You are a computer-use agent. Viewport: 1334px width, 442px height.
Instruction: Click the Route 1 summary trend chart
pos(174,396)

■ ■ ■ ■ ■ ■ ■

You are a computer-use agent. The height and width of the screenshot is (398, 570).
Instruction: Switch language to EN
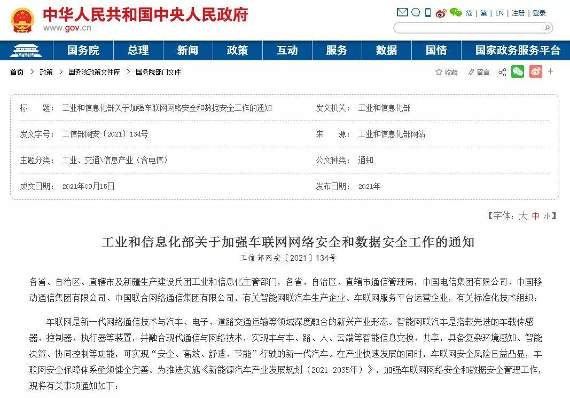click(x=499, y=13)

■ ■ ■ ■ ■ ■ ■

From the records above, pull every line that carries the word "width".

- Result for this exercise
You are a computer-use agent. Viewport: 1334px width, 442px height.
You are a computer-use agent. The height and width of the screenshot is (398, 570).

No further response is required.